→ **Task description**: Your response should consist of the lines below, printed exactly.

(Collected data)
--------------------

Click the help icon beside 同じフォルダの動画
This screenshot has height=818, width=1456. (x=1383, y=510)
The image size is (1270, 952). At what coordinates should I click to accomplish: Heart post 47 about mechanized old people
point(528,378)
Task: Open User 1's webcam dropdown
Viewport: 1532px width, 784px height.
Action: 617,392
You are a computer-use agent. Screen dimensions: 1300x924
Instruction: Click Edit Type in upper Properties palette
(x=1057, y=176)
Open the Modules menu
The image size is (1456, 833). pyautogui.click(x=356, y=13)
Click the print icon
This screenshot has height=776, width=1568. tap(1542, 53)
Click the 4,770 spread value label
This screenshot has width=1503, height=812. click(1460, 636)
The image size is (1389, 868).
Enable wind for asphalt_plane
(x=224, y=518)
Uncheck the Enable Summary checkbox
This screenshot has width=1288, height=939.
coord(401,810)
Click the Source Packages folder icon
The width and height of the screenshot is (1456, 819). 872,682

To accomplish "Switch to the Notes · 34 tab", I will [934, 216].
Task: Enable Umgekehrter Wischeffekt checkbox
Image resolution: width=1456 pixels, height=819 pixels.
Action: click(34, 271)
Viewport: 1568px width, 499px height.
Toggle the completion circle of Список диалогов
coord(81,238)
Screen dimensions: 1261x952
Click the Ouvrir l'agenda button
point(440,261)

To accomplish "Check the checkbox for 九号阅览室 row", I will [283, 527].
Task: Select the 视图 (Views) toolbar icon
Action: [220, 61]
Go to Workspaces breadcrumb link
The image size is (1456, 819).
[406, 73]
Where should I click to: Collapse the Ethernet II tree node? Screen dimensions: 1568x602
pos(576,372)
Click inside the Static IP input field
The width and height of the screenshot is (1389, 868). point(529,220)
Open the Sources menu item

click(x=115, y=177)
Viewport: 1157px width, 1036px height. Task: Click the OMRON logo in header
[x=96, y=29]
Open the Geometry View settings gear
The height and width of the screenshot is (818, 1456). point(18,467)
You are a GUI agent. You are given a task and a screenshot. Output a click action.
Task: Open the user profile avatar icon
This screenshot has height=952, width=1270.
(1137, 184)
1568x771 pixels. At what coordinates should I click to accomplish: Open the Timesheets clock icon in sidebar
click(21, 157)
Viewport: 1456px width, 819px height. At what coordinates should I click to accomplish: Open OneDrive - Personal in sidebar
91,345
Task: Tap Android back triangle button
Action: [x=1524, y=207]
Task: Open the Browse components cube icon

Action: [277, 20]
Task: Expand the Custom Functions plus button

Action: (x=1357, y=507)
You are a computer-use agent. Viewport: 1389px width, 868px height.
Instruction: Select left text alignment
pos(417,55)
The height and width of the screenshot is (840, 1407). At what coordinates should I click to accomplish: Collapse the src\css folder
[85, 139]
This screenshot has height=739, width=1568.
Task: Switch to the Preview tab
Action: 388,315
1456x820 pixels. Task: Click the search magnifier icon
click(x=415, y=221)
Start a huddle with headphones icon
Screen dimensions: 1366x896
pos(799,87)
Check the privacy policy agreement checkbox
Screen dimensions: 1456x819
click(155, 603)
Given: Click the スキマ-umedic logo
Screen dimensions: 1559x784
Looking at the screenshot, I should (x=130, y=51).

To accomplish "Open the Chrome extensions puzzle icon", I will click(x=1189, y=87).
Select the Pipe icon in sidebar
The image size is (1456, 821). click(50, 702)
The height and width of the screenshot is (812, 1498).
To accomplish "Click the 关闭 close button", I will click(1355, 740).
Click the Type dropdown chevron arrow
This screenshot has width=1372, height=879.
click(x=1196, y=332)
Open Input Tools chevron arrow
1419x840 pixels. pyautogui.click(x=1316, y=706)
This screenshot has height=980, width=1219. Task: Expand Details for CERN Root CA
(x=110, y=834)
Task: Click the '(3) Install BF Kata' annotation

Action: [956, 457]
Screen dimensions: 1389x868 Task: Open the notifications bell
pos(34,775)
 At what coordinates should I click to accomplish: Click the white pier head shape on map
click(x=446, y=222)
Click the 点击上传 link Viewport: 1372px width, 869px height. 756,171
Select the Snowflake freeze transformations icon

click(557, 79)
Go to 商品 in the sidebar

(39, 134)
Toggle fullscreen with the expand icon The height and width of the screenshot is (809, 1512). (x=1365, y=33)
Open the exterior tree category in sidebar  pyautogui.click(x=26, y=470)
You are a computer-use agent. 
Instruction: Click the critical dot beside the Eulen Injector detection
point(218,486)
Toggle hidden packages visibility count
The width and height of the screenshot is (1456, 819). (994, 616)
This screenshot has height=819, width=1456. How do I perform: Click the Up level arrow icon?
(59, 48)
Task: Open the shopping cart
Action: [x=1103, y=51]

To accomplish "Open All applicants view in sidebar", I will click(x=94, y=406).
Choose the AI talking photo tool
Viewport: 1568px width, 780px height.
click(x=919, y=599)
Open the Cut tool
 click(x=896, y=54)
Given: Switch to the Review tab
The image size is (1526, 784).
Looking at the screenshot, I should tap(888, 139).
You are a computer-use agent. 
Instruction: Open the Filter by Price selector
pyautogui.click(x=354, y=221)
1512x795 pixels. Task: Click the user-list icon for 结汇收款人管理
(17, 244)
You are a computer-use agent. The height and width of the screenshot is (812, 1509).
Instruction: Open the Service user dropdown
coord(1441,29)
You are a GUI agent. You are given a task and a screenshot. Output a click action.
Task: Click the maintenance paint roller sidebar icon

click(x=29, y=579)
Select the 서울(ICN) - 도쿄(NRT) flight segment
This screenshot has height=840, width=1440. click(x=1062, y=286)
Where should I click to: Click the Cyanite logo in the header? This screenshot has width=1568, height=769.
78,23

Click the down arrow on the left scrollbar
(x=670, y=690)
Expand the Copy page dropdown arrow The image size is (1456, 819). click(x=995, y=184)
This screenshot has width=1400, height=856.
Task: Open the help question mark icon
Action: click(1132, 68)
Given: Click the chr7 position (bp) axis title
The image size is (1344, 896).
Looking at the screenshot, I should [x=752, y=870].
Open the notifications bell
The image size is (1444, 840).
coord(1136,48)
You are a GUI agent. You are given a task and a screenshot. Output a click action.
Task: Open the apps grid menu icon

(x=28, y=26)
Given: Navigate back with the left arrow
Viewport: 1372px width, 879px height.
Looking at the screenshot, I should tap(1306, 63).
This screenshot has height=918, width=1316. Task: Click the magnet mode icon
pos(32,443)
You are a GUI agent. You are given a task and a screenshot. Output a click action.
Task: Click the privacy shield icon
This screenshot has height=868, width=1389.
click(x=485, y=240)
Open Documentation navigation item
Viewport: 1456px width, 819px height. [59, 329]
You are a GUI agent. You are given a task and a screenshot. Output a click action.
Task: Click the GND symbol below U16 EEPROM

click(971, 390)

--------------------

→ **Exercise solution**:
Click the help icon beside 同じフォルダの動画
This screenshot has height=818, width=1456. (x=1383, y=510)
The image size is (1270, 952). At what coordinates should I click to accomplish: Heart post 47 about mechanized old people
point(528,378)
Task: Open User 1's webcam dropdown
Viewport: 1532px width, 784px height.
Action: 617,392
You are a computer-use agent. Screen dimensions: 1300x924
Instruction: Click Edit Type in upper Properties palette
(x=1057, y=176)
Open the Modules menu
The image size is (1456, 833). pyautogui.click(x=356, y=13)
Click the print icon
This screenshot has height=776, width=1568. tap(1542, 53)
Click the 4,770 spread value label
This screenshot has width=1503, height=812. click(1460, 636)
The image size is (1389, 868).
Enable wind for asphalt_plane
(x=224, y=518)
Uncheck the Enable Summary checkbox
This screenshot has width=1288, height=939.
coord(401,810)
Click the Source Packages folder icon
The width and height of the screenshot is (1456, 819). 872,682

To accomplish "Switch to the Notes · 34 tab", I will [934, 216].
Task: Enable Umgekehrter Wischeffekt checkbox
Image resolution: width=1456 pixels, height=819 pixels.
Action: click(34, 271)
Viewport: 1568px width, 499px height.
Toggle the completion circle of Список диалогов
coord(81,238)
Screen dimensions: 1261x952
Click the Ouvrir l'agenda button
point(440,261)

To accomplish "Check the checkbox for 九号阅览室 row", I will [283, 527].
Task: Select the 视图 (Views) toolbar icon
Action: [220, 61]
Go to Workspaces breadcrumb link
The image size is (1456, 819).
[406, 73]
Where should I click to: Collapse the Ethernet II tree node? Screen dimensions: 1568x602
pos(576,372)
Click inside the Static IP input field
The width and height of the screenshot is (1389, 868). point(529,220)
Open the Sources menu item

click(x=115, y=177)
Viewport: 1157px width, 1036px height. Task: Click the OMRON logo in header
[x=96, y=29]
Open the Geometry View settings gear
The height and width of the screenshot is (818, 1456). point(18,467)
You are a GUI agent. You are given a task and a screenshot. Output a click action.
Task: Open the user profile avatar icon
This screenshot has height=952, width=1270.
(1137, 184)
1568x771 pixels. At what coordinates should I click to accomplish: Open the Timesheets clock icon in sidebar
click(21, 157)
Viewport: 1456px width, 819px height. At what coordinates should I click to accomplish: Open OneDrive - Personal in sidebar
91,345
Task: Tap Android back triangle button
Action: [x=1524, y=207]
Task: Open the Browse components cube icon

Action: [277, 20]
Task: Expand the Custom Functions plus button

Action: (x=1357, y=507)
You are a computer-use agent. Viewport: 1389px width, 868px height.
Instruction: Select left text alignment
pos(417,55)
The height and width of the screenshot is (840, 1407). At what coordinates should I click to accomplish: Collapse the src\css folder
[85, 139]
This screenshot has height=739, width=1568.
Task: Switch to the Preview tab
Action: 388,315
1456x820 pixels. Task: Click the search magnifier icon
click(x=415, y=221)
Start a huddle with headphones icon
Screen dimensions: 1366x896
pos(799,87)
Check the privacy policy agreement checkbox
Screen dimensions: 1456x819
click(155, 603)
Given: Click the スキマ-umedic logo
Screen dimensions: 1559x784
Looking at the screenshot, I should (x=130, y=51).

To accomplish "Open the Chrome extensions puzzle icon", I will click(x=1189, y=87).
Select the Pipe icon in sidebar
The image size is (1456, 821). click(50, 702)
The height and width of the screenshot is (812, 1498).
To accomplish "Click the 关闭 close button", I will click(1355, 740).
Click the Type dropdown chevron arrow
This screenshot has width=1372, height=879.
click(x=1196, y=332)
Open Input Tools chevron arrow
1419x840 pixels. pyautogui.click(x=1316, y=706)
This screenshot has height=980, width=1219. Task: Expand Details for CERN Root CA
(x=110, y=834)
Task: Click the '(3) Install BF Kata' annotation

Action: [956, 457]
Screen dimensions: 1389x868 Task: Open the notifications bell
pos(34,775)
 At what coordinates should I click to accomplish: Click the white pier head shape on map
click(x=446, y=222)
Click the 点击上传 link Viewport: 1372px width, 869px height. 756,171
Select the Snowflake freeze transformations icon

click(557, 79)
Go to 商品 in the sidebar

(39, 134)
Toggle fullscreen with the expand icon The height and width of the screenshot is (809, 1512). (x=1365, y=33)
Open the exterior tree category in sidebar  pyautogui.click(x=26, y=470)
You are a computer-use agent. 
Instruction: Click the critical dot beside the Eulen Injector detection
point(218,486)
Toggle hidden packages visibility count
The width and height of the screenshot is (1456, 819). (994, 616)
This screenshot has height=819, width=1456. How do I perform: Click the Up level arrow icon?
(59, 48)
Task: Open the shopping cart
Action: [x=1103, y=51]

To accomplish "Open All applicants view in sidebar", I will click(x=94, y=406).
Choose the AI talking photo tool
Viewport: 1568px width, 780px height.
click(x=919, y=599)
Open the Cut tool
 click(x=896, y=54)
Given: Switch to the Review tab
The image size is (1526, 784).
Looking at the screenshot, I should tap(888, 139).
You are a computer-use agent. 
Instruction: Open the Filter by Price selector
pyautogui.click(x=354, y=221)
1512x795 pixels. Task: Click the user-list icon for 结汇收款人管理
(17, 244)
You are a computer-use agent. The height and width of the screenshot is (812, 1509).
Instruction: Open the Service user dropdown
coord(1441,29)
You are a GUI agent. You are given a task and a screenshot. Output a click action.
Task: Click the maintenance paint roller sidebar icon

click(x=29, y=579)
Select the 서울(ICN) - 도쿄(NRT) flight segment
This screenshot has height=840, width=1440. click(x=1062, y=286)
Where should I click to: Click the Cyanite logo in the header? This screenshot has width=1568, height=769.
78,23

Click the down arrow on the left scrollbar
(x=670, y=690)
Expand the Copy page dropdown arrow The image size is (1456, 819). click(x=995, y=184)
This screenshot has width=1400, height=856.
Task: Open the help question mark icon
Action: click(1132, 68)
Given: Click the chr7 position (bp) axis title
The image size is (1344, 896).
Looking at the screenshot, I should [x=752, y=870].
Open the notifications bell
The image size is (1444, 840).
coord(1136,48)
You are a GUI agent. You are given a task and a screenshot. Output a click action.
Task: Open the apps grid menu icon

(x=28, y=26)
Given: Navigate back with the left arrow
Viewport: 1372px width, 879px height.
Looking at the screenshot, I should tap(1306, 63).
This screenshot has height=918, width=1316. Task: Click the magnet mode icon
pos(32,443)
You are a GUI agent. You are given a task and a screenshot. Output a click action.
Task: Click the privacy shield icon
This screenshot has height=868, width=1389.
click(x=485, y=240)
Open Documentation navigation item
Viewport: 1456px width, 819px height. [59, 329]
You are a GUI agent. You are given a task and a screenshot. Output a click action.
Task: Click the GND symbol below U16 EEPROM

click(971, 390)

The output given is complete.